### What is expected
Find the line with "非首脑会谈 (917, 853)" in the entries below. Repeat it, every following line, and the line with "生活实用 (763, 205)", exactly and with nothing added.

[Collected data entries]
++++++++
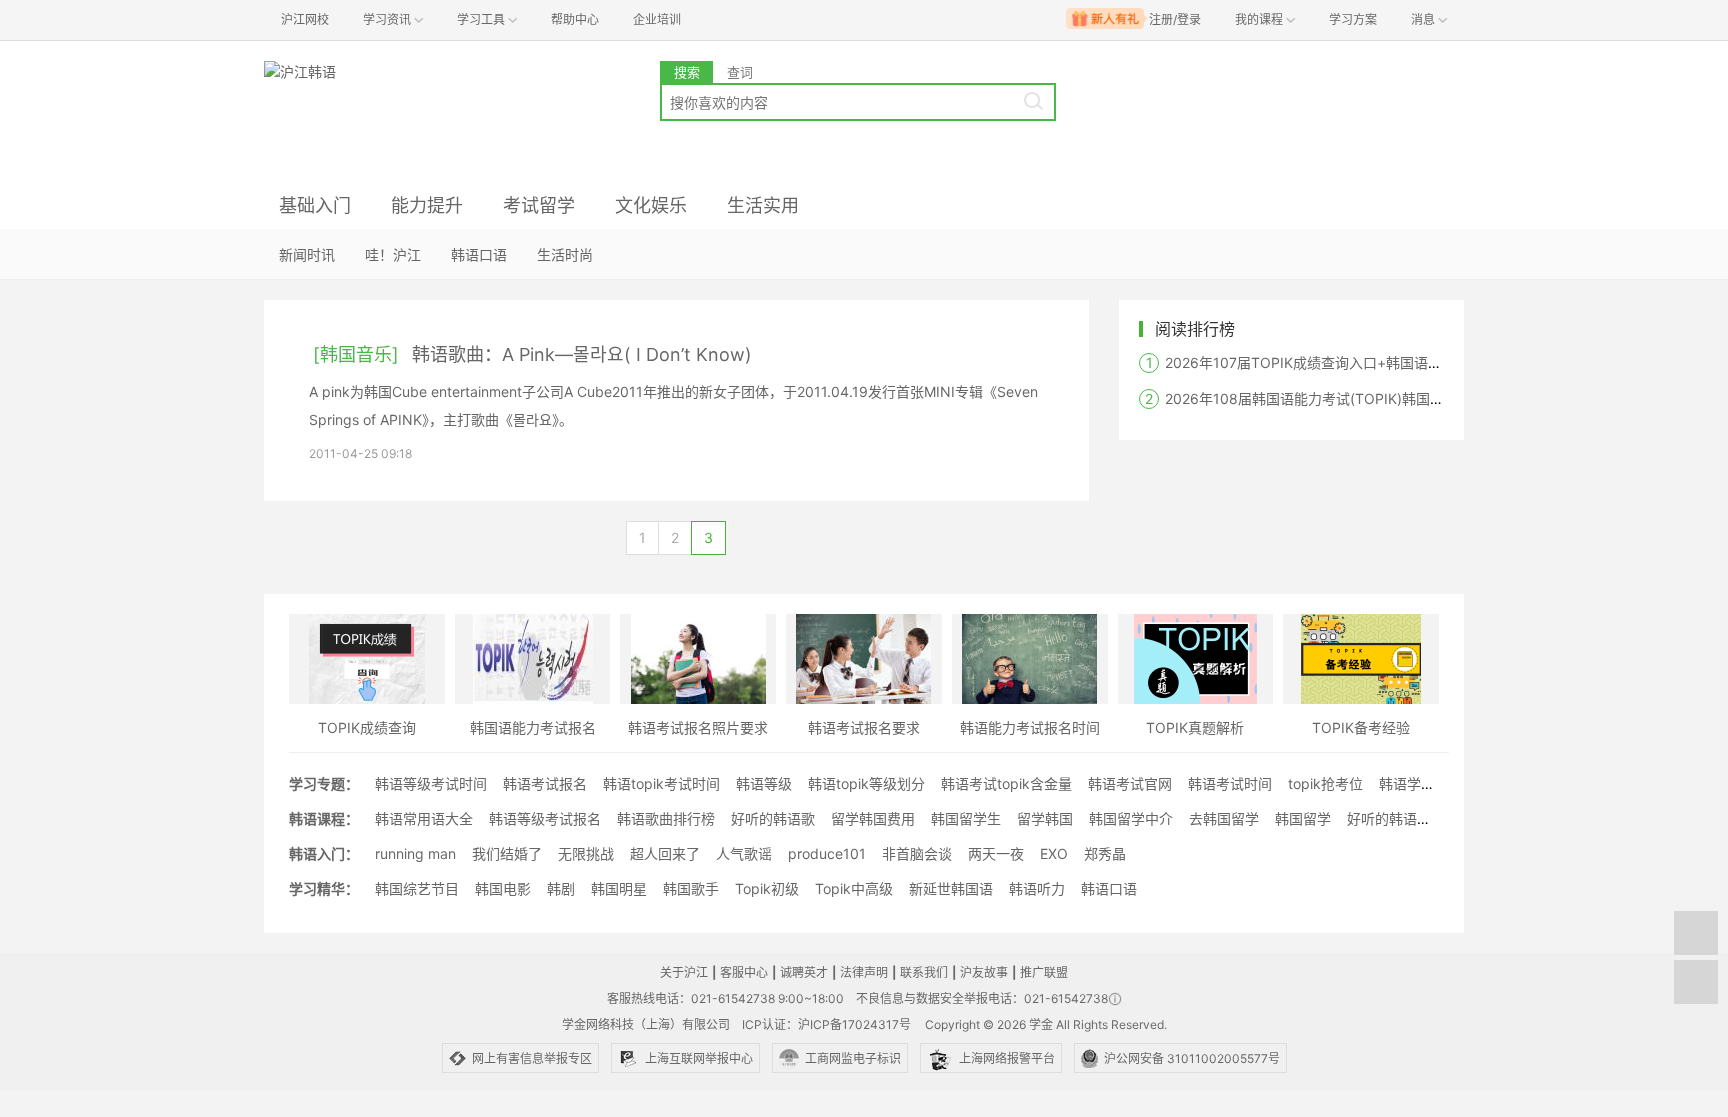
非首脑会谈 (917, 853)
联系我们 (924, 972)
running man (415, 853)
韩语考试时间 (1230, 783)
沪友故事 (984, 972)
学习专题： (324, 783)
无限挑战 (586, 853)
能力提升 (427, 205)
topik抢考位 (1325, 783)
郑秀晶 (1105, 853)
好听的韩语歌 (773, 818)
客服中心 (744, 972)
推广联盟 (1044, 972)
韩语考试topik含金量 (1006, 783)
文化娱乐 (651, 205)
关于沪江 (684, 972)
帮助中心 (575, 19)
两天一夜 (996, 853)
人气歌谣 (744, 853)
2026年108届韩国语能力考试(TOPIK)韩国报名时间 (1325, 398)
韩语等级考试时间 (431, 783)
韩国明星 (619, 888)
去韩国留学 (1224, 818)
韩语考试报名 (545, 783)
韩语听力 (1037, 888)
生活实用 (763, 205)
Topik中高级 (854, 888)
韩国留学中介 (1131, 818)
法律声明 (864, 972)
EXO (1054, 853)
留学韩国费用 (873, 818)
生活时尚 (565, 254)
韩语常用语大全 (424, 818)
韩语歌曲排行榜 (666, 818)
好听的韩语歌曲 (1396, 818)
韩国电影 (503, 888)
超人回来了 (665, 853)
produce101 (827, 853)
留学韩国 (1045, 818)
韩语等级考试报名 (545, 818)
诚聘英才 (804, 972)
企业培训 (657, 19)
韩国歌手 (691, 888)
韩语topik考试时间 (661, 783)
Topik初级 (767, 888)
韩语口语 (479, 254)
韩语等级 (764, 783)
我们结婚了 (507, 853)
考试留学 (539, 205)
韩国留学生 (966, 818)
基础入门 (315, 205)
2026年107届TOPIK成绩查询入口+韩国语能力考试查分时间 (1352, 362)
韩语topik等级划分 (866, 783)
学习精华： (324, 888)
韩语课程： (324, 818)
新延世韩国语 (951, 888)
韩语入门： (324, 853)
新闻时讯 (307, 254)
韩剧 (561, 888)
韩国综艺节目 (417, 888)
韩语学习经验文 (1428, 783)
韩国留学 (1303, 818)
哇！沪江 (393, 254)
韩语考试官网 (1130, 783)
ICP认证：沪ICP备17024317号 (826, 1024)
++++++++
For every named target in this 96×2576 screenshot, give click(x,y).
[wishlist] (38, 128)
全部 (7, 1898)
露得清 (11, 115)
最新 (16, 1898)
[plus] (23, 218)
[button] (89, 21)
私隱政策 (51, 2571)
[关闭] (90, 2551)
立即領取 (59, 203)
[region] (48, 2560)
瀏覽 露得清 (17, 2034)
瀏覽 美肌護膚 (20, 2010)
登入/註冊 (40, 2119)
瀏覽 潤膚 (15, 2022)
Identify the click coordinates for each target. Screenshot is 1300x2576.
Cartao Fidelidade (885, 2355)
++++++++
### Solution to the problem
非首脑会谈 (917, 853)
联系我们 (924, 972)
running man (415, 853)
韩语考试时间 (1230, 783)
沪友故事 (984, 972)
学习专题： (324, 783)
无限挑战 (586, 853)
能力提升 (427, 205)
topik抢考位 (1325, 783)
郑秀晶 (1105, 853)
好听的韩语歌 (773, 818)
客服中心 (744, 972)
推广联盟 (1044, 972)
韩语考试topik含金量 (1006, 783)
文化娱乐 (651, 205)
关于沪江 (684, 972)
帮助中心 (575, 19)
两天一夜 (996, 853)
人气歌谣 (744, 853)
2026年108届韩国语能力考试(TOPIK)韩国报名时间 (1325, 398)
韩语等级考试时间 (431, 783)
韩国明星 (619, 888)
去韩国留学 (1224, 818)
韩语考试报名 (545, 783)
韩语听力 (1037, 888)
生活实用 (763, 205)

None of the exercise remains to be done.